Mesa feels the time for some research coming on LOL :eek:

Cheers peeps
Jon
03-06-2003, 04:54 PM
GrayCalx

Its really going to depend on how general this input HTML files are going to be. If you're talking about something like replacing "<strong>" with "<b>" its going to be a simple matter of find and replace (and again i'm not familiar with php, but i assume they have some kind of replace function right Grizzly?)

What you need to think about though is was Grizzly was talking about. If you're trying to replace sayyyy... "<div>" tags, you have no idea if the syntax will be "<div>" or "<div style=" or "< div >", if you're trying to be general enough to deal with every possible situation, you'll have to get down to the character level... read in each character at a time addding it to some container variable, removing white space as you go, and compare it to some kind of hash/reference table containing each tag you're replacing.

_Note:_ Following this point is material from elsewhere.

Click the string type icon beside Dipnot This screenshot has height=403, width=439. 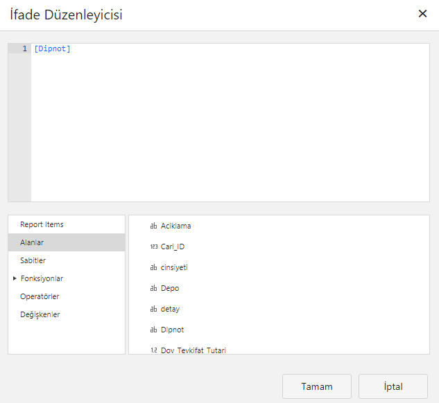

Can I ask what you're doing this for? Whats the goal?
03-06-2003, 05:42 PM
Jedi Legend

By using strip_tags() you can strip out unwanted tags and the second argument allows you to place tags that you want to allow in.

So..

PHP Code:

$ret = file($url); $allow = "<b><u><i><a>"; foreach ($ret as $value) { echo strip_tags($value, $allow); /* Echos the file with all tags stripped except the good ones in $allow */ }

Oh yes, and foreach() is better than while() when dealing with arrays, if you want cleaner code.
03-07-2003, 07:58 AM
LaughingJon

hey guys, cheers for all the help here :)

What i am trying to do is essentially make a portal for a mate to view pages in html1 rather than higher level browsers. Really was more of a see if i can get it working type thing, but failed after a short way through LOL :D

i found this which i thought would do what i wanted..
http://www.jazarsoft.com/products/2.php

but i couldn't figure out where to add the allow tags etc. Have asked them how to do it so waiting for a response as we speak.

cheers Jedi Legend did what you said and it is working so that is cool... still be interested to see what jazarsoft say tho to get that html parser working as that looked quite funkeh :D

Going to keep fiddling to see if i can make the output more readable/prettier

Laters
Jon